_Problem_.
Reproduce the Japan Geoscience Union Meeting 2023 session listing below in full, word for word and line for line.

_Passage shown_.
Japan Geoscience Union Meeting 2023

Presentation information

[J] Oral

S (Solid Earth Sciences ) » S-GD Geodesy

[S-GD02] Crustal Deformation

Tue. May 23, 2023 10:45 AM - 12:00 PM 304 (International Conference Hall, Makuhari Messe)

convener:Masayuki Kano(Graduate school of science, Tohoku University), Tadafumi Ochi(Institute of Earthquake and Volcano Geology, Geological Survey of Japan, The National Institute of Advanced Industrial Science and Technology), Fumiaki Tomita(International Research Institute of Disaster Science, Tohoku University), Chairperson:Takuya NISHIMURA(Disaster Prevention Research Institute, Kyoto University), Takeo Ito(Earthquake and Volcano Research Center, Graduate School of Environmental Studies, Nagoya University)

10:45 AM - 11:00 AM

[SGD02-06] Mapping coseismic crustal deformation in eastern Taiwan by InSAR and GNSS to construct a fault model

*Yuri Ishimaru1, Youichiro Takada2, Kuo-En Ching3, Wu-Lung Chang4 (1.Graduate School of Science, Hokkaido University, 2.Faculty of Science, Hokkaido University, 3.National Cheng Kung University, Taiwan, 4.National Central University, Taiwan)

_Information_.
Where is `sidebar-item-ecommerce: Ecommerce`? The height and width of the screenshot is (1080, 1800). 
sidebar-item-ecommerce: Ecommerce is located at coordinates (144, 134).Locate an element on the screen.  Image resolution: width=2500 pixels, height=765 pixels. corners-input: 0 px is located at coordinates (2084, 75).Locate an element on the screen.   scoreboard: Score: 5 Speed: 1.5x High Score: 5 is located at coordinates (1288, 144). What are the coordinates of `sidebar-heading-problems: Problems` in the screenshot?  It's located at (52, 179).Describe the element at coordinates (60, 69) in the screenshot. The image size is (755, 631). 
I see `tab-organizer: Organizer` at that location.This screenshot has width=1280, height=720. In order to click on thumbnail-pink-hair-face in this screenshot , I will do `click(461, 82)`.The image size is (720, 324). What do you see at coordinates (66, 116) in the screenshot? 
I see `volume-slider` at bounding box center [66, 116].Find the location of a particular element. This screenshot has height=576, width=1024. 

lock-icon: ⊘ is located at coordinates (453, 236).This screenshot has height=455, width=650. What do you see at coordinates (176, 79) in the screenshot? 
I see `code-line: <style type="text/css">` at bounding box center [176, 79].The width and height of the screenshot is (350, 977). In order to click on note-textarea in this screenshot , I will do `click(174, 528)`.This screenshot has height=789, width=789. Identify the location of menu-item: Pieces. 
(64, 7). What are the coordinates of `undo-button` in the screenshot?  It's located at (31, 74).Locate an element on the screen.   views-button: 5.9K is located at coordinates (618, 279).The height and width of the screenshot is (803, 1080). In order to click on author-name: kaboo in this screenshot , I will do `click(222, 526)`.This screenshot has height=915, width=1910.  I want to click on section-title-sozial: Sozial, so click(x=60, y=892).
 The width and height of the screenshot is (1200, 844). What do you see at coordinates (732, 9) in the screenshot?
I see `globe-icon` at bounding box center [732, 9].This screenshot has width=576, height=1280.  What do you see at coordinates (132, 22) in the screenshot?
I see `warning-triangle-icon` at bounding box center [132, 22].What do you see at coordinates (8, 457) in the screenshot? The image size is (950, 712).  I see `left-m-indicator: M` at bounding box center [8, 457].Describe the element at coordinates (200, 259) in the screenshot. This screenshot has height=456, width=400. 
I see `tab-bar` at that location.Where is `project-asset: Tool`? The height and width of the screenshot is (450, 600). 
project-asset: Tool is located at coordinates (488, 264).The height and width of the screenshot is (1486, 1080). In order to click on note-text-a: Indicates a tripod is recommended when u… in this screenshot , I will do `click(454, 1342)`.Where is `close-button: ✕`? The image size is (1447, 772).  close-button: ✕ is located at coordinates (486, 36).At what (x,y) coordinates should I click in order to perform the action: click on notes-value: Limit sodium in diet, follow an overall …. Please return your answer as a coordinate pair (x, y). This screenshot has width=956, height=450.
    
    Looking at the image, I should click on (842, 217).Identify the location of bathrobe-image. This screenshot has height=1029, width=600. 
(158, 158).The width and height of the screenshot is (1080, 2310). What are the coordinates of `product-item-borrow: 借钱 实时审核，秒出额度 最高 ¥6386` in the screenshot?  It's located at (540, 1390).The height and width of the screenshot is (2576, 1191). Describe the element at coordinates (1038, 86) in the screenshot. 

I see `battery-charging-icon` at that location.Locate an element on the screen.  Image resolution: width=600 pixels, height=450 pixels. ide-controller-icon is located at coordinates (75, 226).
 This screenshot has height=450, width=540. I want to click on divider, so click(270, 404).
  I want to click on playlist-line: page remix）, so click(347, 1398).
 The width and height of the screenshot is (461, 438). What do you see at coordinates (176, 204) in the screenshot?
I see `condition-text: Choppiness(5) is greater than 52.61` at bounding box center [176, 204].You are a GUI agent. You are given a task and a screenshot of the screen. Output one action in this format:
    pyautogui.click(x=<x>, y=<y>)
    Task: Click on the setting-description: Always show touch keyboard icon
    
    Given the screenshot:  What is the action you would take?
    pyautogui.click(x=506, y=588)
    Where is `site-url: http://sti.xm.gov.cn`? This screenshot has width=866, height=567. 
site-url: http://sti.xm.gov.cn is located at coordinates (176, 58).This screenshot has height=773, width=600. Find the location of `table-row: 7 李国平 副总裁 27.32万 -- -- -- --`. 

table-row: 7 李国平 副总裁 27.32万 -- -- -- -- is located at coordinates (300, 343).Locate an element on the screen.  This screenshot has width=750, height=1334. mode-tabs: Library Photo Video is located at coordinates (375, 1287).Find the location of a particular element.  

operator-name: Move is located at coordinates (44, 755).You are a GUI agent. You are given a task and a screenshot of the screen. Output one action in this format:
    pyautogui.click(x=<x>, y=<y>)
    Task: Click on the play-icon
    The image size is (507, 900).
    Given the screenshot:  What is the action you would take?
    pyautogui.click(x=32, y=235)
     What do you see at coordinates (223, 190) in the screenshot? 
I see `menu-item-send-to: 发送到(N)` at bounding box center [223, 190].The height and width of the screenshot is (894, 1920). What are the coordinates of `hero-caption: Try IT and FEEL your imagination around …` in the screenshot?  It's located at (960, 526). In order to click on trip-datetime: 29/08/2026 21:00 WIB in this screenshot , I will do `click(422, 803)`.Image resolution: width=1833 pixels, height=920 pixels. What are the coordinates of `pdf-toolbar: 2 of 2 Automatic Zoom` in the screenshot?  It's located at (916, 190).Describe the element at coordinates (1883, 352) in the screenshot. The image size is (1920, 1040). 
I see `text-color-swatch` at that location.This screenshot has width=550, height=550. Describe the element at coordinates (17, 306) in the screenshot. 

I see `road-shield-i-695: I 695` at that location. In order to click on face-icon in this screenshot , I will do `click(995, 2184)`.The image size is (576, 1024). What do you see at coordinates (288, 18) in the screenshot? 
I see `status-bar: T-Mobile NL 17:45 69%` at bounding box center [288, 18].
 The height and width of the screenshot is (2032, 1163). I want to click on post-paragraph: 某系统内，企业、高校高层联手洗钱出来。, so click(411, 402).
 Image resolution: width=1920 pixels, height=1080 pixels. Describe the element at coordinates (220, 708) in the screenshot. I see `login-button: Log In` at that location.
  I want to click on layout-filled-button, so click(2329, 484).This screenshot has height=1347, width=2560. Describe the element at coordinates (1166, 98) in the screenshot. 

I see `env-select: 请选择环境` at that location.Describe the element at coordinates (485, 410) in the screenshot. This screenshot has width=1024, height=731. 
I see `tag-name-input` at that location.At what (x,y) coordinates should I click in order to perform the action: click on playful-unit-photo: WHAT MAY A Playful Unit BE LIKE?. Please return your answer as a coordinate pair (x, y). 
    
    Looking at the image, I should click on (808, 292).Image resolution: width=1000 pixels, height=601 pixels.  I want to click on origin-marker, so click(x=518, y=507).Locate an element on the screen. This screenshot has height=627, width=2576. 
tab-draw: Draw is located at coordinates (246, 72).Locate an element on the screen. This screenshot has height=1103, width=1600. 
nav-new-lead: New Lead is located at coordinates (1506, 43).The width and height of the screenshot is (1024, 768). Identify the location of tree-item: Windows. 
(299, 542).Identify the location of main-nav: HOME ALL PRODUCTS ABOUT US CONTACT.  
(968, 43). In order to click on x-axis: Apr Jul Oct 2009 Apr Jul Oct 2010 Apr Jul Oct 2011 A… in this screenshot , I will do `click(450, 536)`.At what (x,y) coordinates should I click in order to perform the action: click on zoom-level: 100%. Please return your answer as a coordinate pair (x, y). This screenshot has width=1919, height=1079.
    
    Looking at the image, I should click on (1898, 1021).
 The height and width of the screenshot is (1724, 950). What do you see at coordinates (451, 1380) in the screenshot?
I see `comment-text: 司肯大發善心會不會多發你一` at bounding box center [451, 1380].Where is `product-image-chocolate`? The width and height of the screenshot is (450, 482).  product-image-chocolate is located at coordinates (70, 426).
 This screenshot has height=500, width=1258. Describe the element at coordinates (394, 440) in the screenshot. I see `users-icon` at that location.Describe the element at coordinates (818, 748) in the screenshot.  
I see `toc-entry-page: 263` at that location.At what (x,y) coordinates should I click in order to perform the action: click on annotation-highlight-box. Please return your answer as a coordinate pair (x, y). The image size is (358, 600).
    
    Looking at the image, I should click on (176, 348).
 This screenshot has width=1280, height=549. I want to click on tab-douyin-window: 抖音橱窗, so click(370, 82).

_Answer section_.
Japan Geoscience Union Meeting 2023

Presentation information

[J] Oral

S (Solid Earth Sciences ) » S-GD Geodesy

[S-GD02] Crustal Deformation

Tue. May 23, 2023 10:45 AM - 12:00 PM 304 (International Conference Hall, Makuhari Messe)

convener:Masayuki Kano(Graduate school of science, Tohoku University), Tadafumi Ochi(Institute of Earthquake and Volcano Geology, Geological Survey of Japan, The National Institute of Advanced Industrial Science and Technology), Fumiaki Tomita(International Research Institute of Disaster Science, Tohoku University), Chairperson:Takuya NISHIMURA(Disaster Prevention Research Institute, Kyoto University), Takeo Ito(Earthquake and Volcano Research Center, Graduate School of Environmental Studies, Nagoya University)

10:45 AM - 11:00 AM

[SGD02-06] Mapping coseismic crustal deformation in eastern Taiwan by InSAR and GNSS to construct a fault model

*Yuri Ishimaru1, Youichiro Takada2, Kuo-En Ching3, Wu-Lung Chang4 (1.Graduate School of Science, Hokkaido University, 2.Faculty of Science, Hokkaido University, 3.National Cheng Kung University, Taiwan, 4.National Central University, Taiwan)